[PATCH v2 02/11] bloom: core Bloom filter implementation for changed paths

[Date Prev][Date Next][Thread Prev][Thread Next][Date Index][Thread Index]

 



From: Garima Singh <garima.singh@xxxxxxxxxxxxx>

Add the core Bloom filter logic for computing the paths changed between a
commit and its first parent. For details on what Bloom filters are and how they
work, please refer to Dr. Derrick Stolee's blog post [1]. It provides a concise
explaination of the adoption of Bloom filters as described in [2] and [3]
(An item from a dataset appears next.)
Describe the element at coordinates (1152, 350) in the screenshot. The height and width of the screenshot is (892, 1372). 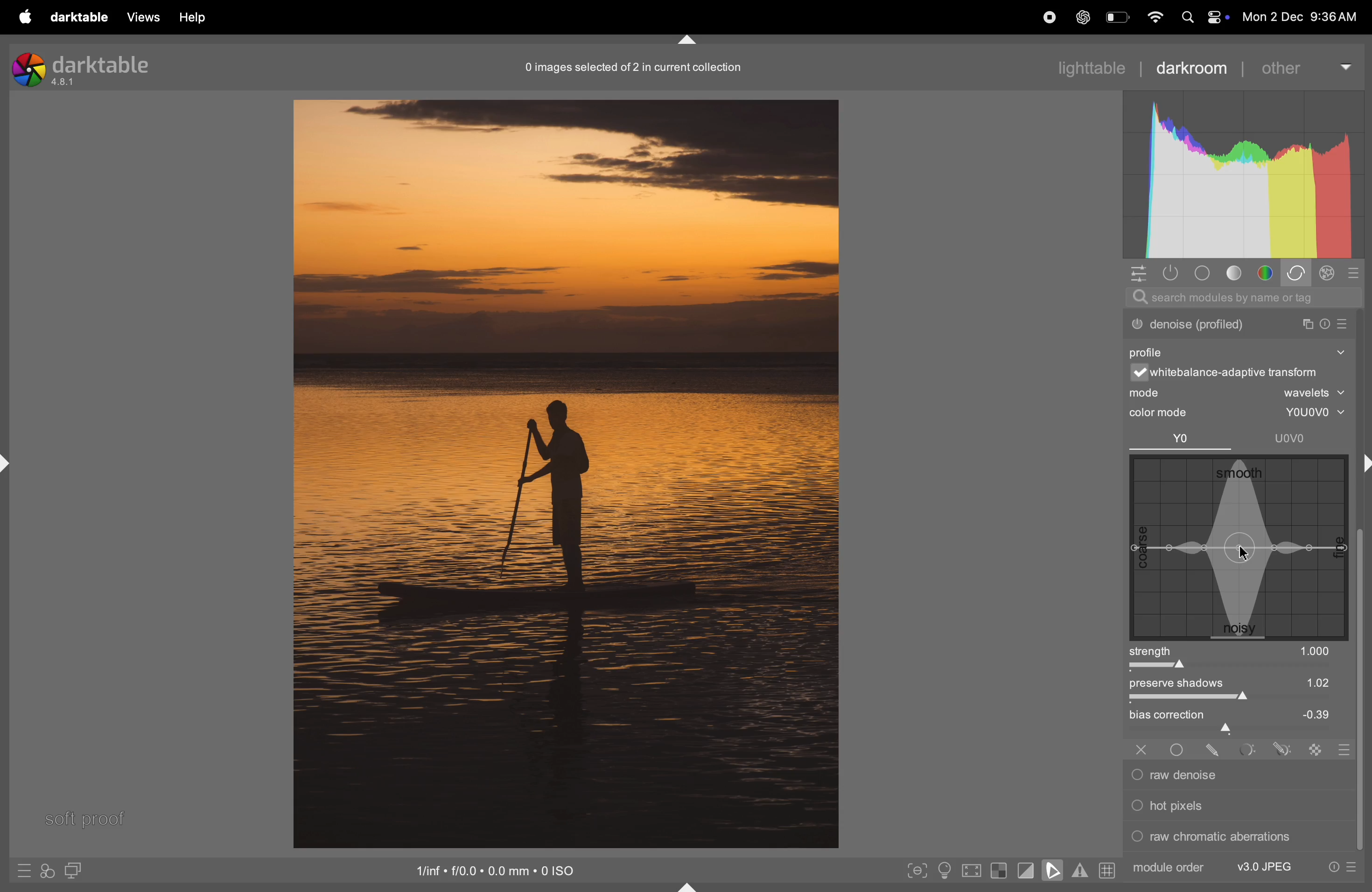
I see `profile` at that location.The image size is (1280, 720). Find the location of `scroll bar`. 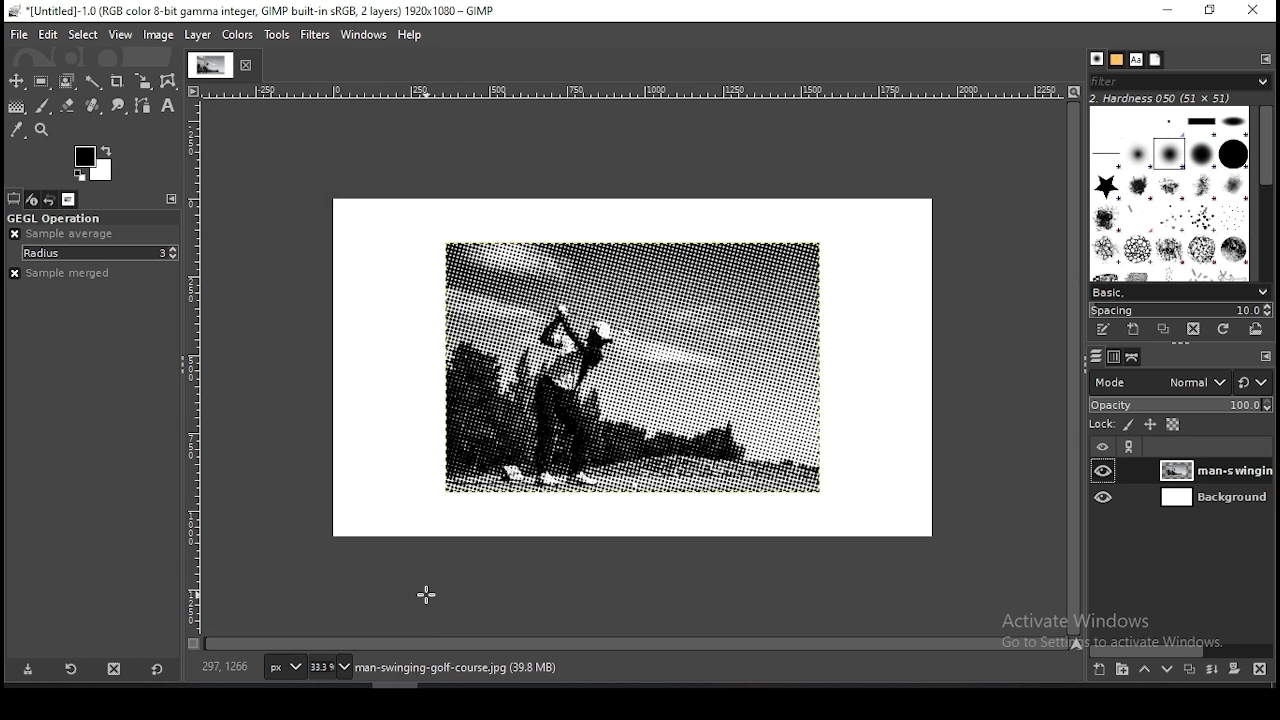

1. We currently use 7 and 10 for the number of hashes and the size of each
   entry respectively. They served as great starting values, the mathematical
   details behind this choice are described in [1] and [4]. The implementation
   while not completely open to it at the moment, is flexible enough to allow
   for tweaking these settings in the future.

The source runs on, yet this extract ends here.